But two blows struck the German economy last year, reducing companies’ willingness to accept their heavy social obligations indefinitely. One was a national manufacturing wage agreement that was well above the inflation rate. The other was the sudden rise of the mark against the U.S. dollar, which suddenly made German products too expensive to export, no matter how lean and mean a manufacturer was.

The Dornier aircraft factory in Oberpfaffenhofen is a showcase of the foreign-exchange cost squeeze, for all international airplane sales are booked in dollars but many of Dornier’s costs are incurred in marks. As the mark rose against the dollar last year, so did Dornier’s costs, while its revenues fell--irrespective of those painful cost-cutting measures that parent company Daimler had implemented in 1992.

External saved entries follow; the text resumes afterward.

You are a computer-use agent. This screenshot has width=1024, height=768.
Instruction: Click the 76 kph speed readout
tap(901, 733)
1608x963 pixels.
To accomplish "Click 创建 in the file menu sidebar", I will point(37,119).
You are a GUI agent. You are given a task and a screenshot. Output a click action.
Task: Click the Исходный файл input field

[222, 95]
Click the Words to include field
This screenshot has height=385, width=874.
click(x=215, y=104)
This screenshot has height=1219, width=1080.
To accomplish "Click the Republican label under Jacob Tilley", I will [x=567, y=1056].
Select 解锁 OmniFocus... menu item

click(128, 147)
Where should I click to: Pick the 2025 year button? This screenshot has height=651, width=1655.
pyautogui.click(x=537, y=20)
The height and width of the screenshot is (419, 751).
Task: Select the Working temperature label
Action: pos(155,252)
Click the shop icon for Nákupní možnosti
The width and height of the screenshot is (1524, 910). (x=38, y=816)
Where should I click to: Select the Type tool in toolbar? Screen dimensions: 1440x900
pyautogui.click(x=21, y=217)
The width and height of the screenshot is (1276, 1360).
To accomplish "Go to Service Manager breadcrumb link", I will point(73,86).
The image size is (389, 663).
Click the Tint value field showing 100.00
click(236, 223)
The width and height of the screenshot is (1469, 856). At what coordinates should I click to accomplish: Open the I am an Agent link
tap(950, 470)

Daimler is far from alone in redoubling its quest for competitiveness now. The recent release of uniformly bad government economic data for 1995--particularly in the area of unemployment--has elicited an array of proposals on how to revamp the country’s “social market economy” without wrecking it.

Germany’s unions argue that tens of thousands of jobs could be created if factories would just stop giving their current staffs overtime and instead hired new employees. Union leaders have promised to demand no real wage increase next year, if only industry will pledge to create vast numbers of new jobs in this way.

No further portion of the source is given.